PROVIDED DATA -
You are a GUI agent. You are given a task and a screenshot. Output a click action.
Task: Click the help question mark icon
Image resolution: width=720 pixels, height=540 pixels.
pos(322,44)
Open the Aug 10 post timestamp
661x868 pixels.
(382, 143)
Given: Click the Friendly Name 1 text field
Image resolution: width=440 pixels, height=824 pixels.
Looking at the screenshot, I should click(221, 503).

---

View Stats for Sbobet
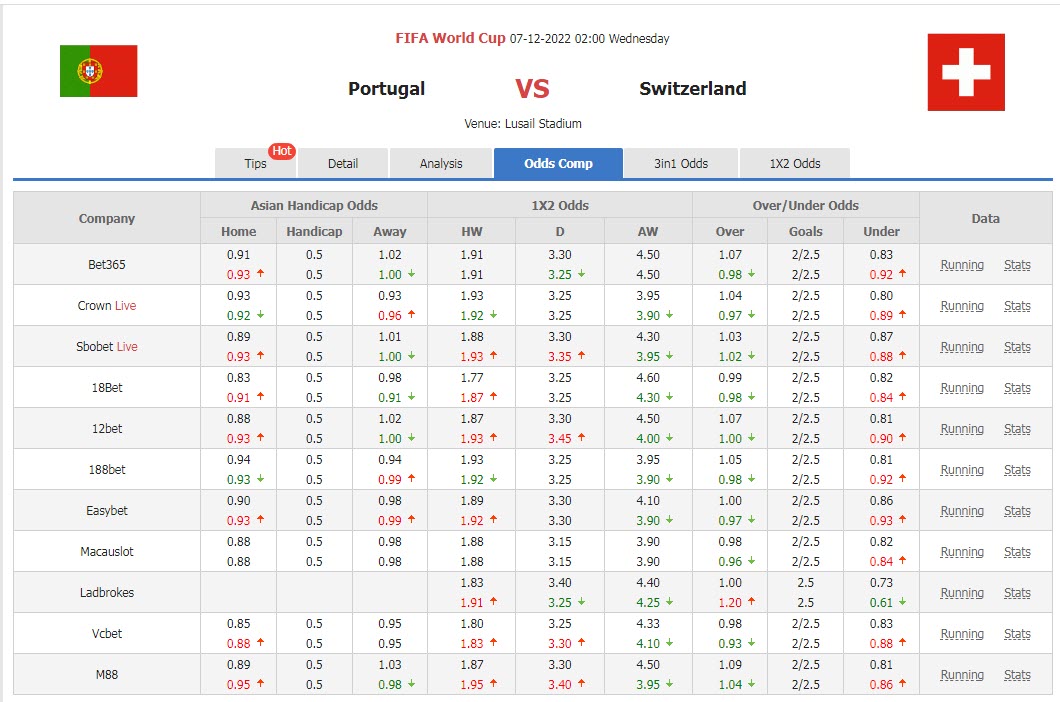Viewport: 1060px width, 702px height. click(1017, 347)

--

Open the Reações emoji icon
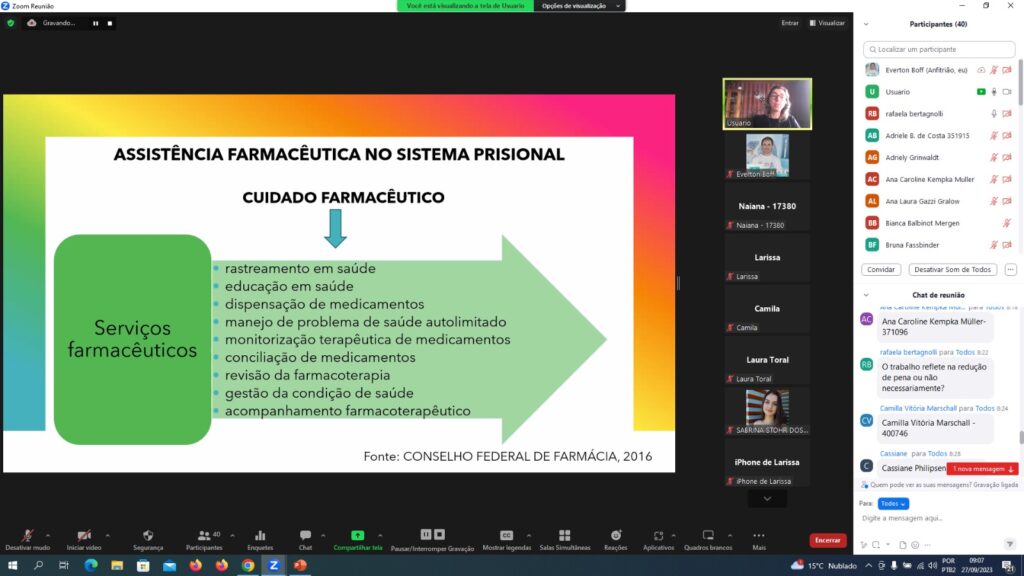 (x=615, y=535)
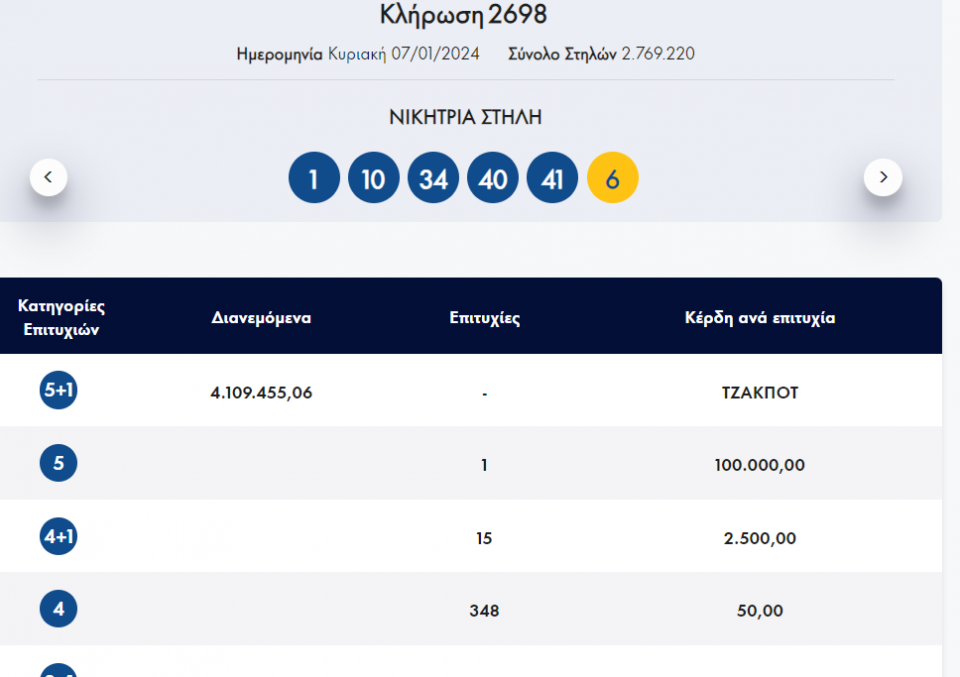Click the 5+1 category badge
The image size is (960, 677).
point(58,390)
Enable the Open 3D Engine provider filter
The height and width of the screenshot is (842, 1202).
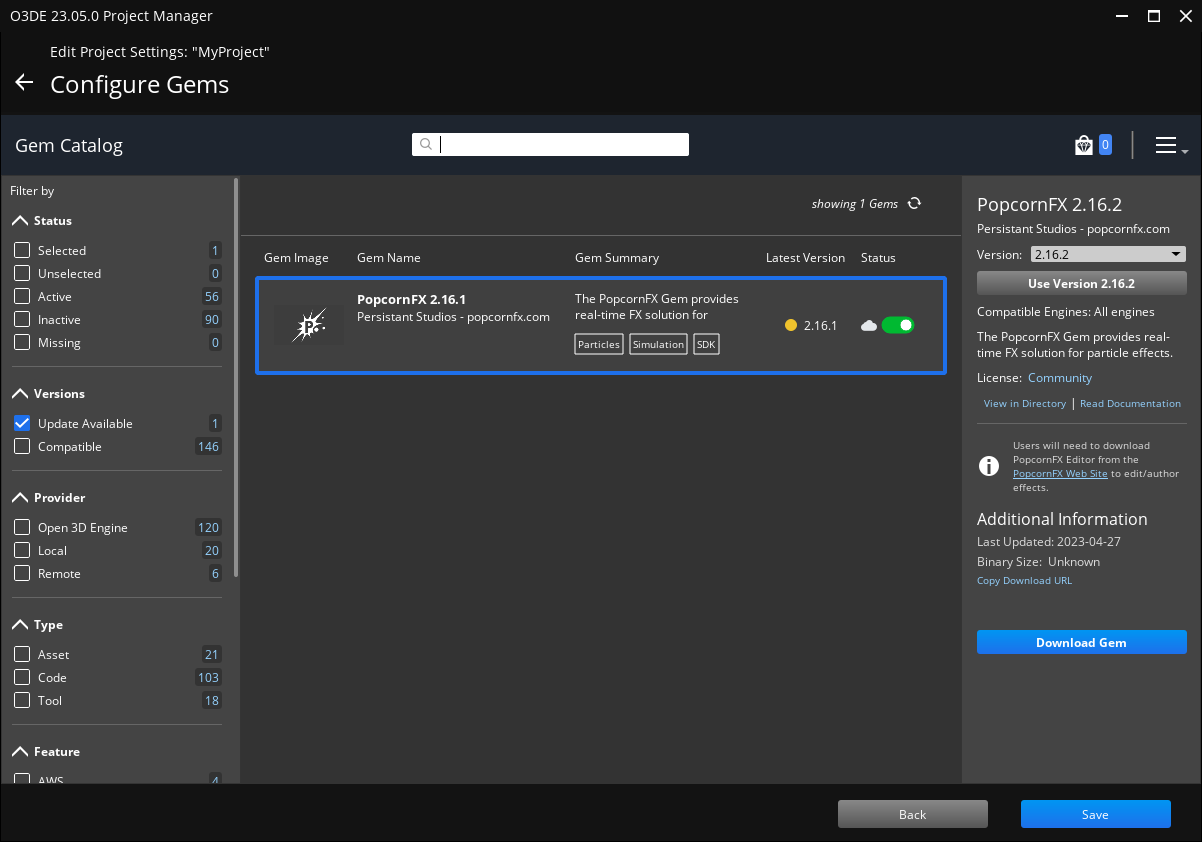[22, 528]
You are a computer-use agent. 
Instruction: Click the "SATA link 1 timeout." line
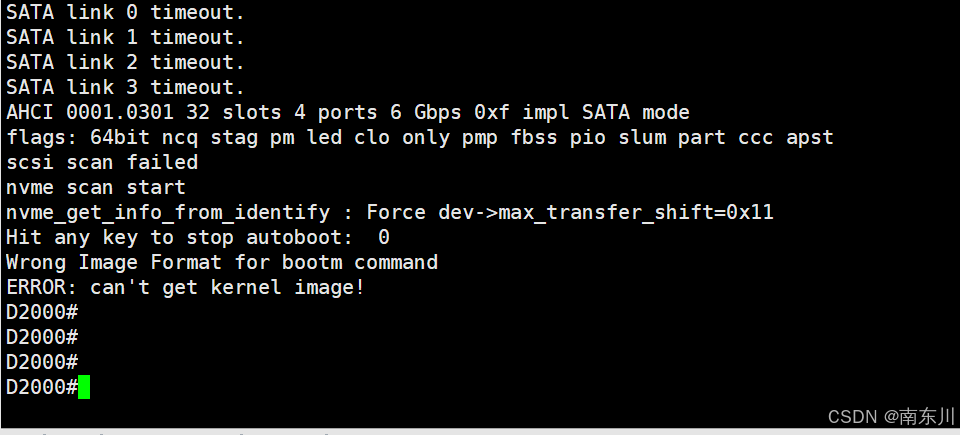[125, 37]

BRIEF - For the string "agent", go through the entries above and copy each line where it occurs.

EXERCISE ANSWER -
You are a GUI agent. You are given a task and a screenshot. Output a click action.
You are a computer-use agent. 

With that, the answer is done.